Keywords: sympathetic nervous system, carbon-11, radiochemistry, cardiac PET, positron emission tomography

There are over 2 million positron emission tomography (PET) scans performed each year in the United States. During a PET scan, patients are injected with a PET tracer (a bioactive molecule tagged with a positron-emitting radionuclide) and scanned in the clinic.1 Functional information obtained from the PET scan is used to diagnose and stage disease as well as predict and/or monitor response to disease-modifying therapies.

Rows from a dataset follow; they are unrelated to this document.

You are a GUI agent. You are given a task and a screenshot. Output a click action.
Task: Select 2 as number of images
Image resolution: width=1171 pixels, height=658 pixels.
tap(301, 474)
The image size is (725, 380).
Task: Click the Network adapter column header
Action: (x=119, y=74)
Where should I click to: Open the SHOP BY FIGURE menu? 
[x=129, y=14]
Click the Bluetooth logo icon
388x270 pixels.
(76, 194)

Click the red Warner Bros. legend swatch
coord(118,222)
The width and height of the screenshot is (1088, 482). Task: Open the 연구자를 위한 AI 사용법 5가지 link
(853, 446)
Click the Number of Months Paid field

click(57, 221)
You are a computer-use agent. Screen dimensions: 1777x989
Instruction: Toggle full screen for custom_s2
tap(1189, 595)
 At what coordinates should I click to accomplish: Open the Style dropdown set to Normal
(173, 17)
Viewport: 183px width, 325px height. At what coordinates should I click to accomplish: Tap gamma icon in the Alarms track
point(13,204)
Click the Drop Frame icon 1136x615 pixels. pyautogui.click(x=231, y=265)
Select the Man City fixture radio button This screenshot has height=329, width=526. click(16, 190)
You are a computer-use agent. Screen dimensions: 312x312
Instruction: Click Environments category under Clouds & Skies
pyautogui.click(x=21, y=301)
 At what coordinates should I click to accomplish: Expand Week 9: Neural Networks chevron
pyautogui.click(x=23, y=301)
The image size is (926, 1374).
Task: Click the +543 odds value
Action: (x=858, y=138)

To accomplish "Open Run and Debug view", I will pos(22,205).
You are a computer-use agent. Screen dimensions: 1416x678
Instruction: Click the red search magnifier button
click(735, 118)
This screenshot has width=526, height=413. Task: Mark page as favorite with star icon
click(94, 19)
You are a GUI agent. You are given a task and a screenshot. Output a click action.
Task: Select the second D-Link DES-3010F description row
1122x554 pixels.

Carbon-11 (11C) is a common PET radionuclide because its short half-life (20 min) allows multiple scans to be conducted in series during a single hospital visit, it has excellent imaging properties (99.79% β+ decay), and multi-Curie amounts of no-carrier-added [11C]CO2 are readily accessible from small medical cyclotrons via the 14N(p, α)11C nuclear reaction. Reflecting this, considerable effort has been dedicated to development of new methods for incorporating carbon-11 into bioactive molecules24 including recent advances in HCN,4,5 CO2,4,6,7 and CO chemistry.7,8 Despite these many advances, continued clinical use of 11C-labeled radiotracers (e.g., for cancer imaging9), in addition to growing interest in such compounds for drug discovery,10 necessitates incorporation of carbon-11 into increasingly complex molecules and this process can still be challenging. In particular, certain classes of bioactive and pharmaceutically interesting molecules like guanidines remain notoriously difficult to radiolabel with carbon-11, and such limitations warrant continual development and/or improvement of methods for labeling diverse chemical space with carbon-11.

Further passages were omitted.